◆ **Working data**:

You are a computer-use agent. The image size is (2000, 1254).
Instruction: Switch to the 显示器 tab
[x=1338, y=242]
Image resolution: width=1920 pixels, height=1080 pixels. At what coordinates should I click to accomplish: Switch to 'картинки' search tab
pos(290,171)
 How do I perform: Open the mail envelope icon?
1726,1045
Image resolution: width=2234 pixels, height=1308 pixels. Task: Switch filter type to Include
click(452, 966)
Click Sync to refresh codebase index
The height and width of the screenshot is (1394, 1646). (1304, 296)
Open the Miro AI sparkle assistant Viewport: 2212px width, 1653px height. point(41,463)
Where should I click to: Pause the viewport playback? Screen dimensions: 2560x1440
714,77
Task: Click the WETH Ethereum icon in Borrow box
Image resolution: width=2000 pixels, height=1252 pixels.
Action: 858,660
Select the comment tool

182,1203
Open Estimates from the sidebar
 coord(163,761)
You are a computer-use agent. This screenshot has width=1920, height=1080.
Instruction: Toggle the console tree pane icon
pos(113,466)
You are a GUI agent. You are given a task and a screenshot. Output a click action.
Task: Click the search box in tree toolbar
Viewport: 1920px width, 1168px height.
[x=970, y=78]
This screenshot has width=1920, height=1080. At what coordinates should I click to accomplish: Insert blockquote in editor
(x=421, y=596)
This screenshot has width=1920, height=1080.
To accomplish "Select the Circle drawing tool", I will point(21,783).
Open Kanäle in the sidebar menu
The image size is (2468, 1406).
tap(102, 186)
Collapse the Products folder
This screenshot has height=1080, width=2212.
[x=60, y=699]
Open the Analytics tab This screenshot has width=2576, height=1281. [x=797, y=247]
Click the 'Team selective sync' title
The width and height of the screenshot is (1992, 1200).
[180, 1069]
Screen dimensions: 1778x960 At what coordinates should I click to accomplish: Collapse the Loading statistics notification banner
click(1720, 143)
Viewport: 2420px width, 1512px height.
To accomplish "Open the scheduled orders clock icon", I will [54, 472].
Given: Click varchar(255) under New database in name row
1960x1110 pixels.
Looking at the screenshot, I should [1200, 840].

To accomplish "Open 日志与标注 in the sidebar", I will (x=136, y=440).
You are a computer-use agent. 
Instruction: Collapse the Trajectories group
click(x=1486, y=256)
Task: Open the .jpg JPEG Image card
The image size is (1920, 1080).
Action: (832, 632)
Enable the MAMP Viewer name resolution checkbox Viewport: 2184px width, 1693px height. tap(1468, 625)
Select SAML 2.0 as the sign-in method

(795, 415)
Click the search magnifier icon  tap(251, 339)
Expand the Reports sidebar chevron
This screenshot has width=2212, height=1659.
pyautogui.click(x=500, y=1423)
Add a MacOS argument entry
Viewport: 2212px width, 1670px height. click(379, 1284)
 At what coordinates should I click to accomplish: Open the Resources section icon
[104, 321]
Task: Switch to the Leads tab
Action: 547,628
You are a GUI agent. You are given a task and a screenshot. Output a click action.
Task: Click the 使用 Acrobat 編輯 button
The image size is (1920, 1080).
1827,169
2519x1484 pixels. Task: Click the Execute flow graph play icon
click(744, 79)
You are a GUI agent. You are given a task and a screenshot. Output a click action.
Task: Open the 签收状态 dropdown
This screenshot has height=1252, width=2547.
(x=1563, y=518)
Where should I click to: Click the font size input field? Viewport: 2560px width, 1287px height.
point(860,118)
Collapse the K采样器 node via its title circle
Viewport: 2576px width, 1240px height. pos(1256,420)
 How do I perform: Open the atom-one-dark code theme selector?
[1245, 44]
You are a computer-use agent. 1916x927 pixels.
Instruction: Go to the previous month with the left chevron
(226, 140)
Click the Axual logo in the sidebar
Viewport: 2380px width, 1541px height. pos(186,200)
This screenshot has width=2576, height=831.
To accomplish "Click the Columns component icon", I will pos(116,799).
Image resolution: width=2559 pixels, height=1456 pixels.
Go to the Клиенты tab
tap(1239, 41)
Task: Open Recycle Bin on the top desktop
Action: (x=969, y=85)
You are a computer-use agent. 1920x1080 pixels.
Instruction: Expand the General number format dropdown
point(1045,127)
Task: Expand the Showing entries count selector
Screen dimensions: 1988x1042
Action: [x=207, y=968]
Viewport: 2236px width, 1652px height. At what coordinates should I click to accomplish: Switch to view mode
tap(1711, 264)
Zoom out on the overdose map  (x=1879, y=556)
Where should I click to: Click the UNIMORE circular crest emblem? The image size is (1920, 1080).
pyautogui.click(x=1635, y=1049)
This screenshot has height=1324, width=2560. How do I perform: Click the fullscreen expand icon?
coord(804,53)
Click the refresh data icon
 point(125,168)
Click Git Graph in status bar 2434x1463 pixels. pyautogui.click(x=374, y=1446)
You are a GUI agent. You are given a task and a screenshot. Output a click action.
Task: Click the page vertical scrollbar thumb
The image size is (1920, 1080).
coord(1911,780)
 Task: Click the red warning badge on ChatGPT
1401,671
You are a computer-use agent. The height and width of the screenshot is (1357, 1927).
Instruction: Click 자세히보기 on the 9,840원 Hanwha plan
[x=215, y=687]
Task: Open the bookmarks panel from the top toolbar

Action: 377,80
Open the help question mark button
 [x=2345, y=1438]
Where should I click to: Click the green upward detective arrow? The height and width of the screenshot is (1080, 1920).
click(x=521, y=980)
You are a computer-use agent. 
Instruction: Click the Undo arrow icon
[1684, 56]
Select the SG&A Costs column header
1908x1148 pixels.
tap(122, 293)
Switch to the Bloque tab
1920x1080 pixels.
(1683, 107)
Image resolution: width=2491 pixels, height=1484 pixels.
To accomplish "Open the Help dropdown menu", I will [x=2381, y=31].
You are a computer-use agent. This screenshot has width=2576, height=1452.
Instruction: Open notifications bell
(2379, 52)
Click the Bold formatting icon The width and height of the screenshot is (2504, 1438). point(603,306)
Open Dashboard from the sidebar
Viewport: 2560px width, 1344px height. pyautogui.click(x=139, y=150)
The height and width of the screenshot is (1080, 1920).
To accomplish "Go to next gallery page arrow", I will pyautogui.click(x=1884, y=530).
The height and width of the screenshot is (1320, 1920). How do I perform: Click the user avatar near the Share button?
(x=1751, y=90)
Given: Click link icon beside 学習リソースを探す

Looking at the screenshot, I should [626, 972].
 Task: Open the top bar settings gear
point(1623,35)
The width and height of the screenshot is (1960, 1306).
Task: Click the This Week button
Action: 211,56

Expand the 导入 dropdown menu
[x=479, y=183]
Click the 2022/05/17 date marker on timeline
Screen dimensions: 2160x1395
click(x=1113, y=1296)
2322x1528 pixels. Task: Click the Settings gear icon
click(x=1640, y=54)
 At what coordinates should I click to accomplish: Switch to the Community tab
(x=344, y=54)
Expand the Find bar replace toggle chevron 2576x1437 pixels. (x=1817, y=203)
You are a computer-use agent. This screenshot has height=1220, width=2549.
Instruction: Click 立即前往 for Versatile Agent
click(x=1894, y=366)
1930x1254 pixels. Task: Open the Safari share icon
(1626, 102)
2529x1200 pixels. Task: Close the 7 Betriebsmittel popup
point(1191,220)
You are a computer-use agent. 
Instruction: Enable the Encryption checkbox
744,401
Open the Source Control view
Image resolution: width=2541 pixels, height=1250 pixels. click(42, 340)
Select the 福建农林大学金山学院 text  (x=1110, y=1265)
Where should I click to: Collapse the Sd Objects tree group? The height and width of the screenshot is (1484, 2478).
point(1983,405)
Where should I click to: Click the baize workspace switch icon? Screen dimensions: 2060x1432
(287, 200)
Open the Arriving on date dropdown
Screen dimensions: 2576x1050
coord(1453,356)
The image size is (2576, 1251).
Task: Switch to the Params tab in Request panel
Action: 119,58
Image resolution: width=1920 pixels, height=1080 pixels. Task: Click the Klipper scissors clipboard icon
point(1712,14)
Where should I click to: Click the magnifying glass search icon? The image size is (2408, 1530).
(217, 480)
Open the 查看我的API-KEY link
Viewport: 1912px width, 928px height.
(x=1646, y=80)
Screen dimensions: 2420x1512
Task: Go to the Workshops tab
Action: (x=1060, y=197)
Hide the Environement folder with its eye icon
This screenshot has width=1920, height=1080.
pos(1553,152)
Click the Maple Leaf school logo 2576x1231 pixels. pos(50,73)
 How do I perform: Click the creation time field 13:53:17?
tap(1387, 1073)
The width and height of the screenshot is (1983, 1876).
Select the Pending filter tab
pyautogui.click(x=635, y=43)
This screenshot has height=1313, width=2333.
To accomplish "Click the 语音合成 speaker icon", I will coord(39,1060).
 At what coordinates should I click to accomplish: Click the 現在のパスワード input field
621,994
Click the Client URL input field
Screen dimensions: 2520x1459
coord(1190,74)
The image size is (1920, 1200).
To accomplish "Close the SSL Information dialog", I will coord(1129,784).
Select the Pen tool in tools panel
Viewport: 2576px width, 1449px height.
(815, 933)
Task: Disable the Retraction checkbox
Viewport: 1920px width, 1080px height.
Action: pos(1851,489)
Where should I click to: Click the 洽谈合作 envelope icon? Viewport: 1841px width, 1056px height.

◆ **Task goal**:
Using the entries shown above, reproduce verbatim the lines from the line bearing "Open the Source Control view" to the line bearing "Select the Pen tool in tools panel", inclusive.

◆ **Result for this task**:
Open the Source Control view
Image resolution: width=2541 pixels, height=1250 pixels. click(42, 340)
Select the 福建农林大学金山学院 text  (x=1110, y=1265)
Where should I click to: Collapse the Sd Objects tree group? The height and width of the screenshot is (1484, 2478).
point(1983,405)
Where should I click to: Click the baize workspace switch icon? Screen dimensions: 2060x1432
(287, 200)
Open the Arriving on date dropdown
Screen dimensions: 2576x1050
coord(1453,356)
The image size is (2576, 1251).
Task: Switch to the Params tab in Request panel
Action: 119,58
Image resolution: width=1920 pixels, height=1080 pixels. Task: Click the Klipper scissors clipboard icon
point(1712,14)
Where should I click to: Click the magnifying glass search icon? The image size is (2408, 1530).
(217, 480)
Open the 查看我的API-KEY link
Viewport: 1912px width, 928px height.
(x=1646, y=80)
Screen dimensions: 2420x1512
Task: Go to the Workshops tab
Action: (x=1060, y=197)
Hide the Environement folder with its eye icon
This screenshot has width=1920, height=1080.
pos(1553,152)
Click the Maple Leaf school logo 2576x1231 pixels. pos(50,73)
 How do I perform: Click the creation time field 13:53:17?
tap(1387, 1073)
The width and height of the screenshot is (1983, 1876).
Select the Pending filter tab
pyautogui.click(x=635, y=43)
This screenshot has height=1313, width=2333.
To accomplish "Click the 语音合成 speaker icon", I will coord(39,1060).
 At what coordinates should I click to accomplish: Click the 現在のパスワード input field
621,994
Click the Client URL input field
Screen dimensions: 2520x1459
coord(1190,74)
The image size is (1920, 1200).
To accomplish "Close the SSL Information dialog", I will coord(1129,784).
Select the Pen tool in tools panel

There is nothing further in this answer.